• _Extracted data_:
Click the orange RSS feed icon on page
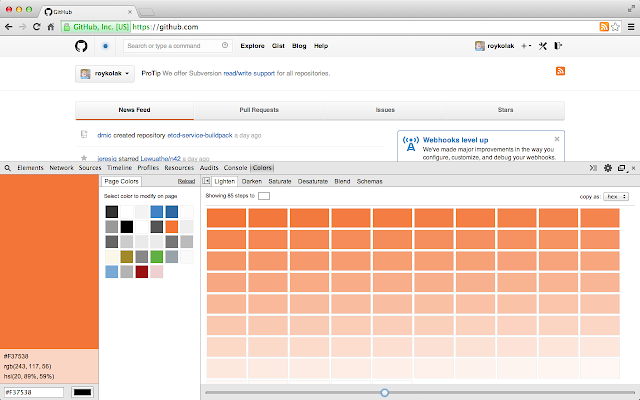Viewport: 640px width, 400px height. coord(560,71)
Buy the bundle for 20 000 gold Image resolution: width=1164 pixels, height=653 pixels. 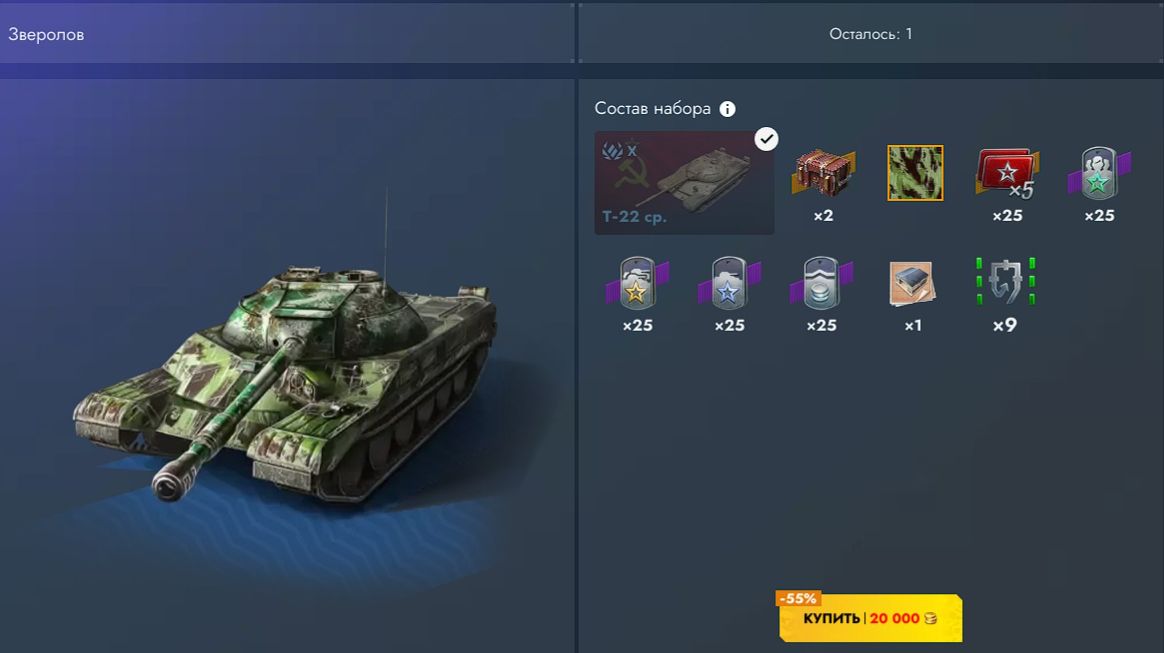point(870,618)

* * *

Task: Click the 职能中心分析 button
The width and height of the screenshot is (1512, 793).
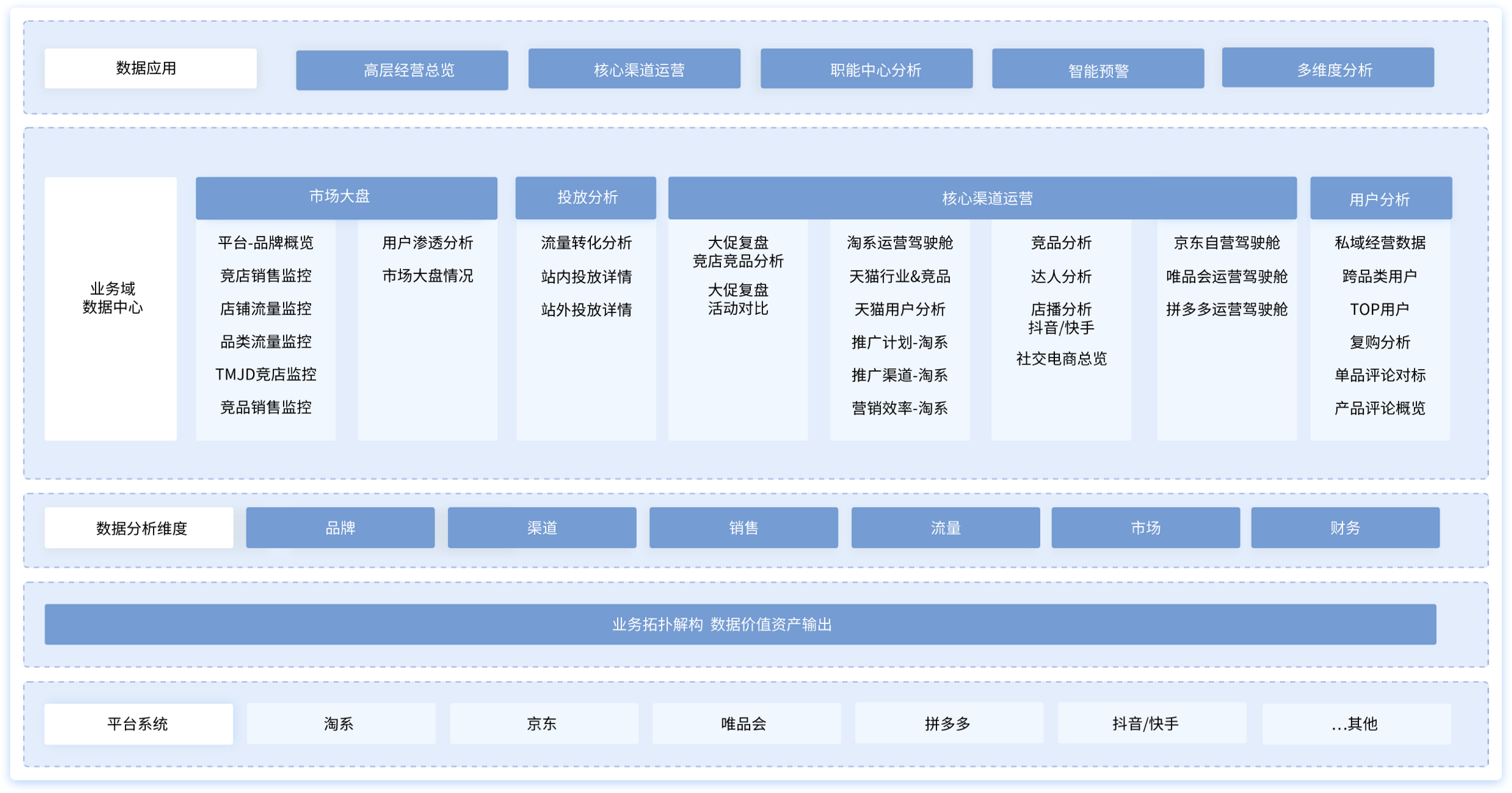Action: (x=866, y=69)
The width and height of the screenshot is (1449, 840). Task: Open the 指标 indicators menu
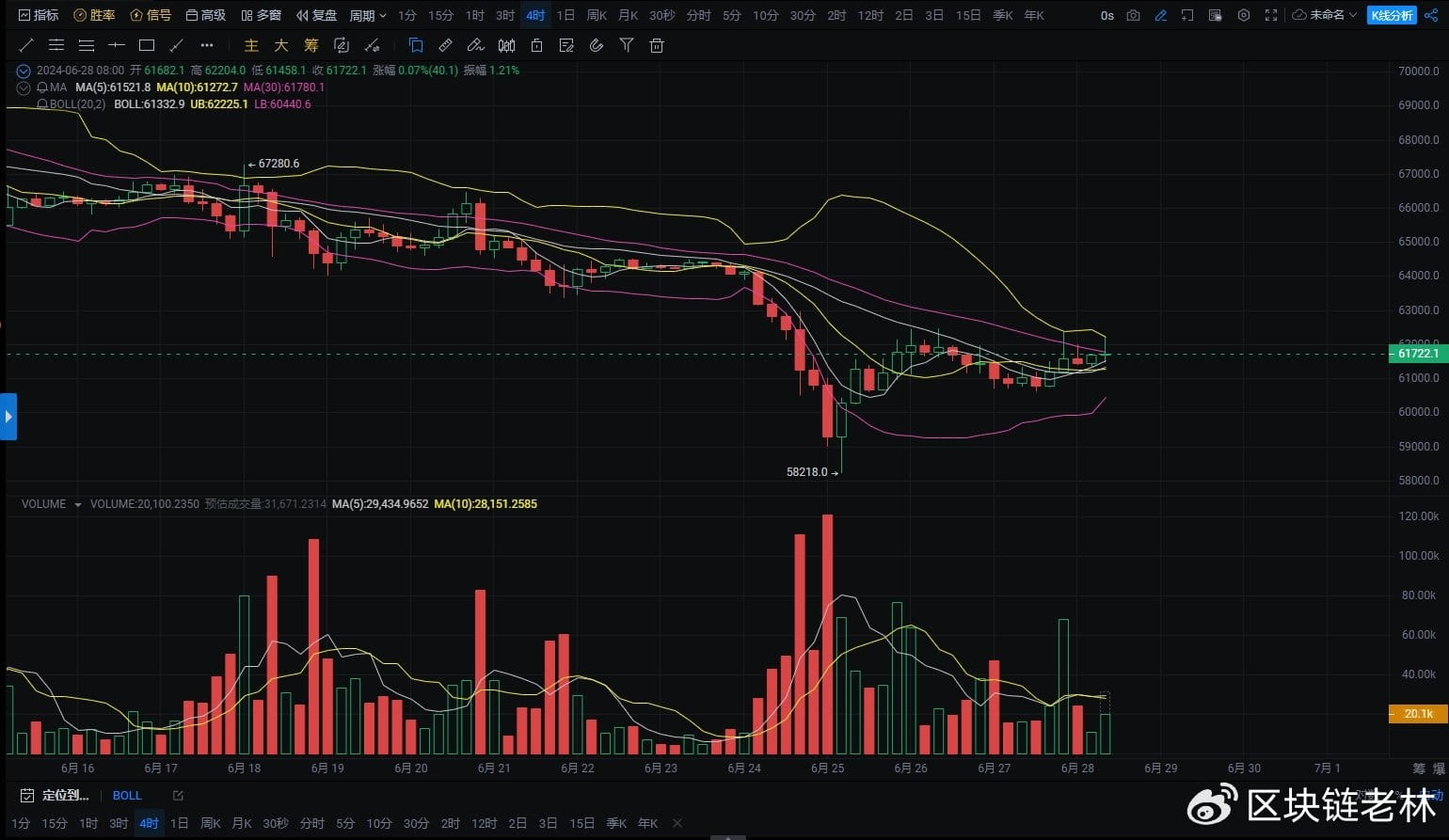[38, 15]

---

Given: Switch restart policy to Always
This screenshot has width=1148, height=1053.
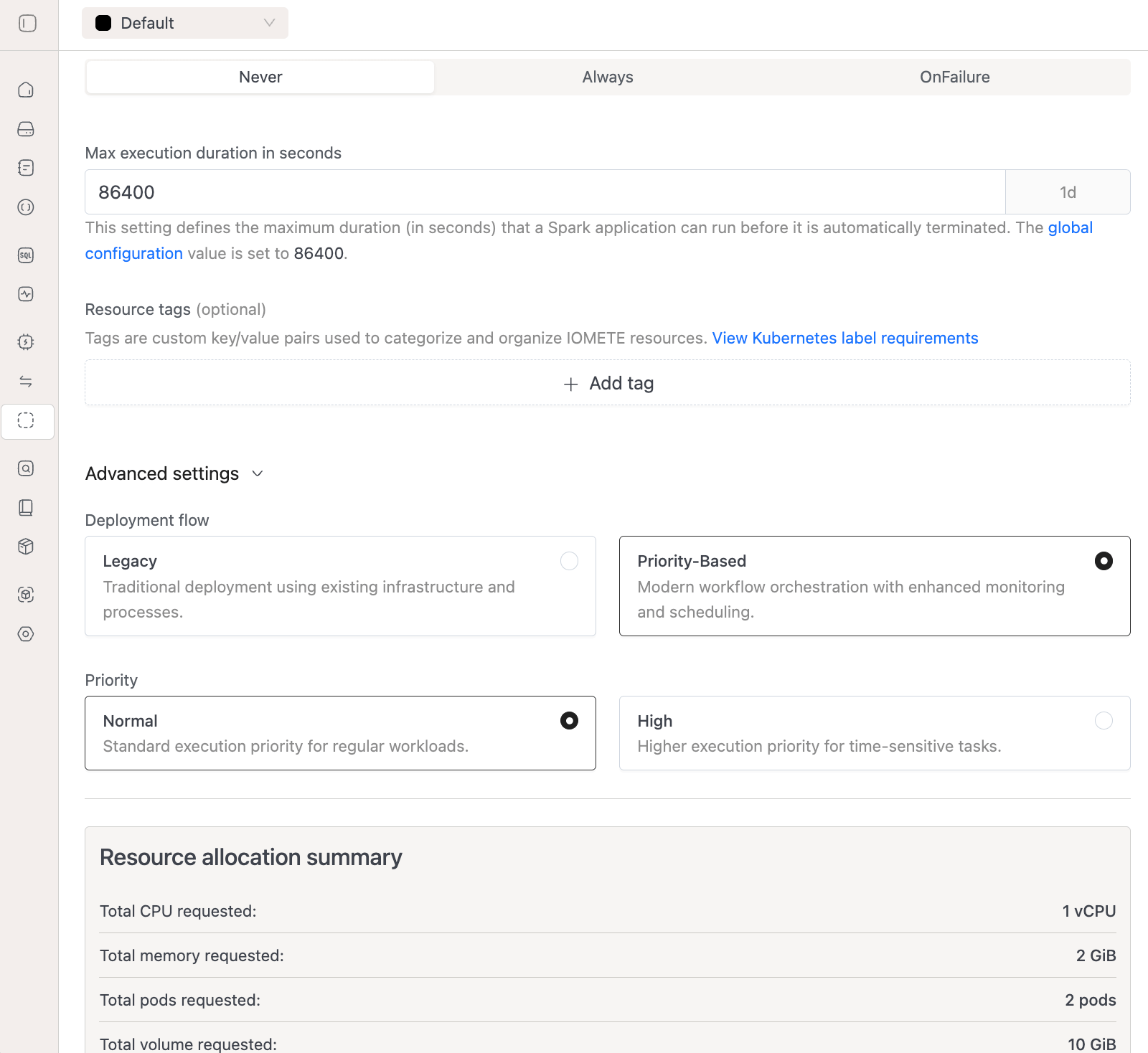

• _Exercise aim_: Gather every line above that contains the word "Task" and copy each one in full.

• _Final answer_:
Task: Click the 职能中心分析 button
The width and height of the screenshot is (1449, 840). Task: Open the 指标 indicators menu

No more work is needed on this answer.